Just waiting: January 24, 1997

by the Night Writer
At the end we were just waiting for the practiced heart, which had betrayed him years before and now seemed to want to make amends, to finally lie back and take its rest.

Halfway across the country I listened and could still sense the beat. I also listened through the phone lines as his children gathered and told me of each regression that certainly had to be the last but wasn’t; his life force stretched as implausibly thin yet as miraculously effective as the fiberoptics that carried me into that room as they described sound and color.

Scarcely a week since I had been there to see for myself: told to hurry, and arriving to clasp the withered hand, to see the chalky color, to hear the faint voice, to kiss the papery skin, and to smell…to smell the rubber and the medicine and the institutional disinfectant…and that one scent that they seemed to want to cover up but I could still detect in the back of my throat as I stood at the bedside.
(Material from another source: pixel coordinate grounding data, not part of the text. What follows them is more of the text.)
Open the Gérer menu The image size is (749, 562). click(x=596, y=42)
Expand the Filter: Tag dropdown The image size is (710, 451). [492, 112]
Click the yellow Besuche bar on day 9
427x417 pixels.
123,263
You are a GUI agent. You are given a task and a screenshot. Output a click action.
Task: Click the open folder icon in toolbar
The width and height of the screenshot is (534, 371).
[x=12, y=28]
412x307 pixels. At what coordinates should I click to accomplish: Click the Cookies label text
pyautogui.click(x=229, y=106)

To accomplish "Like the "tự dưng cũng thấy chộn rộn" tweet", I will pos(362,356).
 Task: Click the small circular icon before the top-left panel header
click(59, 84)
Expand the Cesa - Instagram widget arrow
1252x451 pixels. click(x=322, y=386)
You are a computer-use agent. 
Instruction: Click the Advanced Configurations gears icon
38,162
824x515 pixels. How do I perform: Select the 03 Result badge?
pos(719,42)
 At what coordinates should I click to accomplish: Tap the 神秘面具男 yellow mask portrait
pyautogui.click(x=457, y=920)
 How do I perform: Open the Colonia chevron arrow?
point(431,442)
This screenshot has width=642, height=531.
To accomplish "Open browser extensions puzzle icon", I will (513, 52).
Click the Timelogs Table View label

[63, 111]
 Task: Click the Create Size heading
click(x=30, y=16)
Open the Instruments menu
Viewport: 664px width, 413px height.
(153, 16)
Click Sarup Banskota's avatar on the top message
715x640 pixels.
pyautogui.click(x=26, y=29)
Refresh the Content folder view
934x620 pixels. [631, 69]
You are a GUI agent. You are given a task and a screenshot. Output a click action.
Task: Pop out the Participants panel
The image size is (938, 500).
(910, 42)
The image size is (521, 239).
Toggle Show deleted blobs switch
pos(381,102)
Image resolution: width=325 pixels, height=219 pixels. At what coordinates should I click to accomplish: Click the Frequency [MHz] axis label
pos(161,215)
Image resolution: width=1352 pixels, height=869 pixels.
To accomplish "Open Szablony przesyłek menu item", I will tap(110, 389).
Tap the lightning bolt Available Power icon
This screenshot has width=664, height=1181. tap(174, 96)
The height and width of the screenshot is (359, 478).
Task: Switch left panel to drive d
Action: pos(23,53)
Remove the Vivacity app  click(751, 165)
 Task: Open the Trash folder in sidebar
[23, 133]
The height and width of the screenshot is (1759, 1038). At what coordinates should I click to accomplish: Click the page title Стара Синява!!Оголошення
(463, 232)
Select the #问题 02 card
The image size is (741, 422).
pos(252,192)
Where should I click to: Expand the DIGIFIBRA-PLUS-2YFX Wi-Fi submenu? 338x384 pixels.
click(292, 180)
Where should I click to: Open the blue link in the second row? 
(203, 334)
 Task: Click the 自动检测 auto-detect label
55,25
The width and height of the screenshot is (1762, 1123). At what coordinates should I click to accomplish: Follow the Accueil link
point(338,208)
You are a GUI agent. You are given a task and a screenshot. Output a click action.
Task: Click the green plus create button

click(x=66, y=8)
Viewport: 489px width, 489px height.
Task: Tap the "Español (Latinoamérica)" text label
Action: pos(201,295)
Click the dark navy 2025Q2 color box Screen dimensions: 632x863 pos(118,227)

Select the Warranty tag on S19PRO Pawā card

Just waiting, back at home, I stood by another bedside, listening to my wife breathe. Undressing, I fit myself in beside her, our heads touching, our arms around each other, and we talked about the great moments of one’s life — the excitement before a birthday, the joy before a wedding — and how those fall short of the momentous anticipation and anxiety of the days leading up to the birth of a child, of going to bed wondering if this will be the night that everything will change and we awaken to bring forth a new life, at once shuddering in both the hope and the dread of the joy that would be set before us and the trial to be endured. We spoke also of the hope we have in Christ, and of the days leading up to the joy/dread in some distant but nearing future when we go to bed wondering if that will be the night that everything will change and we awaken into new life.

I traced the warm, round firmness of her hip with my hand and sniffed as her hair brushed under my nose, her skin smooth and her lips soft. Still touching, we lay in our temporary cocoon and I remembered that some song describes time as a willow tree, bending over to reach the water, but I knew that the songwriter was wrong. We are the willows, and Time is the river, and we bend and it just goes on, but in that moment we laughed and I said “Naked I came into this bed, and naked shall I go out!”

And from down the hallway came the sound of the telephone. Ringing.